The development of scientific models operates in a similar fashion. The model must first explain the big picture. Then the model is filled out with predictions and newly gathered data, providing more and more detail. For example, inflationary big bang cosmology provides the best explanation for many of the big picture aspects of this universe. Two notable examples include the observed redshifts of distant galaxies and the uniformity (and important small clumps) of the cosmic microwave background (CMB) radiation. However, there remain many outstanding issues remain in big bang cosmology. How did the first stars form and what did they look like? What was the mechanism that caused the inflationary epoch? How did the magnetic fields of galaxies arise? Some would argue that such unanswered questions invalidate big bang cosmology.
Most scientists look upon such unanswered questions as exciting areas of future research. In fact, such an attitude recently led to results that provide at least part of the answer to how the first stars formed.

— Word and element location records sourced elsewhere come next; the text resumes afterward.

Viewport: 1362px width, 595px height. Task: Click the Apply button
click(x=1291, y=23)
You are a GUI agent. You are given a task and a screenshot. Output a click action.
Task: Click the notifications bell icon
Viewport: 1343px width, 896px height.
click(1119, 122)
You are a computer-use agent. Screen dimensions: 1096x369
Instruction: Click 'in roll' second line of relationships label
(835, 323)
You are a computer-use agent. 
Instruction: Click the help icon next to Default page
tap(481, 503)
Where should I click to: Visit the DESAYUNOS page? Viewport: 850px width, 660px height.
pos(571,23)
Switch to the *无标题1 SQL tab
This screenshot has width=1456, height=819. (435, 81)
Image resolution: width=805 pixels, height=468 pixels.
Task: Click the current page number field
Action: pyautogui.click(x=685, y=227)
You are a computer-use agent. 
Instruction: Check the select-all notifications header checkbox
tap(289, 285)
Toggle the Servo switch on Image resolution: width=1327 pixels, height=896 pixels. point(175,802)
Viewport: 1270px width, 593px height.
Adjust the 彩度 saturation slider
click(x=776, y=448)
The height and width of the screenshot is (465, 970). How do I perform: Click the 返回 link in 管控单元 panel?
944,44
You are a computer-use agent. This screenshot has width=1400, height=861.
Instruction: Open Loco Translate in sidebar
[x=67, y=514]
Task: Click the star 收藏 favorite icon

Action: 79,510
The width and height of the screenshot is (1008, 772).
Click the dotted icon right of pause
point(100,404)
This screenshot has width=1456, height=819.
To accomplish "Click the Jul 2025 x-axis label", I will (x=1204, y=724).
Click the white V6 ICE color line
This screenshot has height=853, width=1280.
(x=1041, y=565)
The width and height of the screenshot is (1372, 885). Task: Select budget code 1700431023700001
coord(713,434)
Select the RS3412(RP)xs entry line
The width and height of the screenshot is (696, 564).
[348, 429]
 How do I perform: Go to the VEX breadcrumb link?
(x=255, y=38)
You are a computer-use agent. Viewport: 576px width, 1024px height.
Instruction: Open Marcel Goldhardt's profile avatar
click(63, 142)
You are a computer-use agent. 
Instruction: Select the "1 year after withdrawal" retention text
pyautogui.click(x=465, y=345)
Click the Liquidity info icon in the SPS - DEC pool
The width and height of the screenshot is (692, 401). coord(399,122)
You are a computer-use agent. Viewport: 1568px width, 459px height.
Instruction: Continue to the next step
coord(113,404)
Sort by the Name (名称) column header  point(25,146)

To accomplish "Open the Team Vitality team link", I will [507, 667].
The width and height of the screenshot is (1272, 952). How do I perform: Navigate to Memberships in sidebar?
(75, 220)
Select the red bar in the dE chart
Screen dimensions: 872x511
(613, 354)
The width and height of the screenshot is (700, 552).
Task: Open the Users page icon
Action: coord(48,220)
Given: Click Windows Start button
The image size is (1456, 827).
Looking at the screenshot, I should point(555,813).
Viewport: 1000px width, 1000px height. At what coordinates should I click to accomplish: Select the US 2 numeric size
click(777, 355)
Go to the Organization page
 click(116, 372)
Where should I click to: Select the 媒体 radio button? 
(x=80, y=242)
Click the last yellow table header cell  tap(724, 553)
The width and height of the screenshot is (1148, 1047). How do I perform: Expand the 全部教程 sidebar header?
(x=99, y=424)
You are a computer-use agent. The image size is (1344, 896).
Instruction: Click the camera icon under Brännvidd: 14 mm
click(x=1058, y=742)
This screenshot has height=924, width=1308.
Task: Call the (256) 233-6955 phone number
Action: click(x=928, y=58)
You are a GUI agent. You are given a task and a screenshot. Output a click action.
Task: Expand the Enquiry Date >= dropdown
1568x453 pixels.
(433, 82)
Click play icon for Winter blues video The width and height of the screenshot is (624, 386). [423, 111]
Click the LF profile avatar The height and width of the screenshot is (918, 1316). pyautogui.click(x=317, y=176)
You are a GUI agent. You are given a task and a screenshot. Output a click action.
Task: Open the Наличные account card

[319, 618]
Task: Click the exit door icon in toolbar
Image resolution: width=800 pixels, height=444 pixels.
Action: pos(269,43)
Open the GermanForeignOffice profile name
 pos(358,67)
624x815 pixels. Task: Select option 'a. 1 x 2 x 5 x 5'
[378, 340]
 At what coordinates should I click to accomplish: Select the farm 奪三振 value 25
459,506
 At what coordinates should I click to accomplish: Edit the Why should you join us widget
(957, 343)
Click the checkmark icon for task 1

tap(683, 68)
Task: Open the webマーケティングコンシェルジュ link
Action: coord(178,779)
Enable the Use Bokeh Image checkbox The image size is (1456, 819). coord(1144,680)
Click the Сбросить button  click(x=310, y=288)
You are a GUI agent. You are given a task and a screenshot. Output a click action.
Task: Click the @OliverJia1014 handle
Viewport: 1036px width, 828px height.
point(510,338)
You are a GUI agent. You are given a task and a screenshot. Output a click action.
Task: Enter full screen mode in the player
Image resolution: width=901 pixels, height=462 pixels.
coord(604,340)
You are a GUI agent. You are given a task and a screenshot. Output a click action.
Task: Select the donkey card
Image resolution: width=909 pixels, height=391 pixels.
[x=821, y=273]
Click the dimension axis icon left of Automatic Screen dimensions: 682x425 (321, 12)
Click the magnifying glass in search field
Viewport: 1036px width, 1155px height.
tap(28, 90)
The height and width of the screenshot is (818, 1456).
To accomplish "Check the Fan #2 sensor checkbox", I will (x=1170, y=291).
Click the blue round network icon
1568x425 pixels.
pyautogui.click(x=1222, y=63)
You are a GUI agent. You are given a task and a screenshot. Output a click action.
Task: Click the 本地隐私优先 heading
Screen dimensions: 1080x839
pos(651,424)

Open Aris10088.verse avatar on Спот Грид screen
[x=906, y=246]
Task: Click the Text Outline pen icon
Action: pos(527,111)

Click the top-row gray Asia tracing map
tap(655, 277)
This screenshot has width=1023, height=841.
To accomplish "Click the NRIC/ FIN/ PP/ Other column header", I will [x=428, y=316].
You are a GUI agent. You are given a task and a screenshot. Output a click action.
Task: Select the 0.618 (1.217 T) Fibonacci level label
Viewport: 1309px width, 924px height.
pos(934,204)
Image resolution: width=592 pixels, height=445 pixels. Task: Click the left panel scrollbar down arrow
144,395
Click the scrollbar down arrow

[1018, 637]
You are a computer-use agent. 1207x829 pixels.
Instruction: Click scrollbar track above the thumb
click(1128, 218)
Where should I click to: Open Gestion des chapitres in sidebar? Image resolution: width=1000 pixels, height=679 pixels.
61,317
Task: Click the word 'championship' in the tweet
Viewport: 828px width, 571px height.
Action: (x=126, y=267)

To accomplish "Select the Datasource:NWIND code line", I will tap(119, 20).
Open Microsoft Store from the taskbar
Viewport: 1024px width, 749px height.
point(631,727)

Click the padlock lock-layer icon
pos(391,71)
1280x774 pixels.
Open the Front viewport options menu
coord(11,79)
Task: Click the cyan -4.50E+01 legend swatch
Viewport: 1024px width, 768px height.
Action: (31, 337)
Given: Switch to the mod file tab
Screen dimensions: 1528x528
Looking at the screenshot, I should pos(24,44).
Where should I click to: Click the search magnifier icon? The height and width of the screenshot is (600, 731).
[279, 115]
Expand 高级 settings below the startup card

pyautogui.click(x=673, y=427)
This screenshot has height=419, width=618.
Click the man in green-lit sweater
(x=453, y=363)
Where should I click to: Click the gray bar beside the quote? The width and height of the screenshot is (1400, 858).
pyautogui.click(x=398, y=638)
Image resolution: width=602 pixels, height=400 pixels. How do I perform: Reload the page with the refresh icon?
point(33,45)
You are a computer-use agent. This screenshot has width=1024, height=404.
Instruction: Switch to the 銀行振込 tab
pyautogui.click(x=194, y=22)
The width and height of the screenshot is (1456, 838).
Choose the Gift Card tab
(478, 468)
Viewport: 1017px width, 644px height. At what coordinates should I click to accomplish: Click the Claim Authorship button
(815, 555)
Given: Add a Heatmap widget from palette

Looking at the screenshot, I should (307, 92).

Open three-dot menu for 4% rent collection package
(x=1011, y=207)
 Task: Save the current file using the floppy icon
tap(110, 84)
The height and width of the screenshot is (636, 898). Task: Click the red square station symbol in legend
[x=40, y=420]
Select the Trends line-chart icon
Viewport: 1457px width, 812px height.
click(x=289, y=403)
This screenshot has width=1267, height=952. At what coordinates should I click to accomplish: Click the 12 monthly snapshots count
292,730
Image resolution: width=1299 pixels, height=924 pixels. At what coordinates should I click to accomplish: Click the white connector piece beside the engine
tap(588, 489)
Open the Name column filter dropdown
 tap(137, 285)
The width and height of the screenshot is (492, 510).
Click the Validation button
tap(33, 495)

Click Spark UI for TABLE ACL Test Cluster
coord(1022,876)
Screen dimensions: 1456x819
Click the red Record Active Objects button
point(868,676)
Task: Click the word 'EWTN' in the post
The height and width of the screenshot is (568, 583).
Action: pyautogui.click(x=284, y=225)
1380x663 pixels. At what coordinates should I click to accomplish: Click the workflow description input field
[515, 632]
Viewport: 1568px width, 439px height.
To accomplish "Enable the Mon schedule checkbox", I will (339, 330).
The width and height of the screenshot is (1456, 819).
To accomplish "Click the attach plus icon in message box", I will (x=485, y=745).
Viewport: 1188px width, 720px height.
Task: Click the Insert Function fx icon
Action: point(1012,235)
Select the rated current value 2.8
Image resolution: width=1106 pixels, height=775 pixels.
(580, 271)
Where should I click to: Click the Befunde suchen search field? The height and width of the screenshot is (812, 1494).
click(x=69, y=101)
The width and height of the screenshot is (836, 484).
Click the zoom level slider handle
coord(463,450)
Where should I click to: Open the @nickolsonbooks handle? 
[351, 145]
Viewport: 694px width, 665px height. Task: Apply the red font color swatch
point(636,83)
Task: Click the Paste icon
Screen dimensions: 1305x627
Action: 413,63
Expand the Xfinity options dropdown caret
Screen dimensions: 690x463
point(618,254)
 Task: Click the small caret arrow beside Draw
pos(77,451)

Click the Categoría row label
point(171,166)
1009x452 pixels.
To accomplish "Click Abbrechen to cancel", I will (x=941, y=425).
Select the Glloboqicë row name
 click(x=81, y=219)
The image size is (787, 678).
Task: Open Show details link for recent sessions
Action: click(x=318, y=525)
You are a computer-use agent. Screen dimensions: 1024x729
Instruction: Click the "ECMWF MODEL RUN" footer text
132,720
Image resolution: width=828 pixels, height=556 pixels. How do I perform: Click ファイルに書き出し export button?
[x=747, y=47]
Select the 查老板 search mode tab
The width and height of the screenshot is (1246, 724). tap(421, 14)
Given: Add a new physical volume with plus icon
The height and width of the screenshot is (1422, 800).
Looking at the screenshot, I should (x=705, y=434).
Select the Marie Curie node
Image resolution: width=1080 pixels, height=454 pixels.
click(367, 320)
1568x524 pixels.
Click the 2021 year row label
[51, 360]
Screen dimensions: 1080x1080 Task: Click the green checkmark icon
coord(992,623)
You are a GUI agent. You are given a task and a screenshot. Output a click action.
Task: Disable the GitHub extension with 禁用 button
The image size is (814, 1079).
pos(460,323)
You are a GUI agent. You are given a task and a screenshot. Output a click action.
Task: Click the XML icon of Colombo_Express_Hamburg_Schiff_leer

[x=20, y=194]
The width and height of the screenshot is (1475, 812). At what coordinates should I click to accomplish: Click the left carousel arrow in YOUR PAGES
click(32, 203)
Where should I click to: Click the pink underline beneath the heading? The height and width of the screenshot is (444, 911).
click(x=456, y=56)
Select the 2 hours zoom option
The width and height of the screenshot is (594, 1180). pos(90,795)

Two competing processes affect star formation. Gravity causes material to clump together tightly enough to allow nuclear fusion to ignite in the heart of the newly-formed star. But the energy given off as the material collapses wants to push the outer material away from the star, preventing the star’s formation. Unless the star can radiate this energy away efficiently, the blob of gas remains too large (in physical size) for a star to form. For stars like the Sun, elements heavier than helium provide this cooling mechanism. However, after the big bang, only the earliest elements hydrogen and helium existed (practically speaking) so it seems that it would be impossible for such a mechanism to function.
A team of Japanese and American scientists performed a detailed simulation of the early universe when the first stars formed. The simulations demonstrated that the primeval density fluctuations (those imprinted on the CMB radiation) could generate protostars (developing stars) with masses one percent the mass of the Sun. These results validate one of the vital first steps in forming the first stars. The team expects that future research will demonstrate how these protostars can accrete (collect) hydrogen from the surrounding gas. After growing to masses around 100 times the mass of the Sun, these stars would burn quickly and explode—sending out heavier elements that enabled future generations of smaller stars to form.
Solving this critical first step is like the editor ensuring that one important booklet section transitions properly to the next section.
Every scientific model contains unresolved problems. However, RTB’s creation model, which incorporates big bang cosmology, stands as a successful one where problems diminish with future research. In fact, research into these obstacles has led to a greater understanding of the processes God used to create and develop this universe.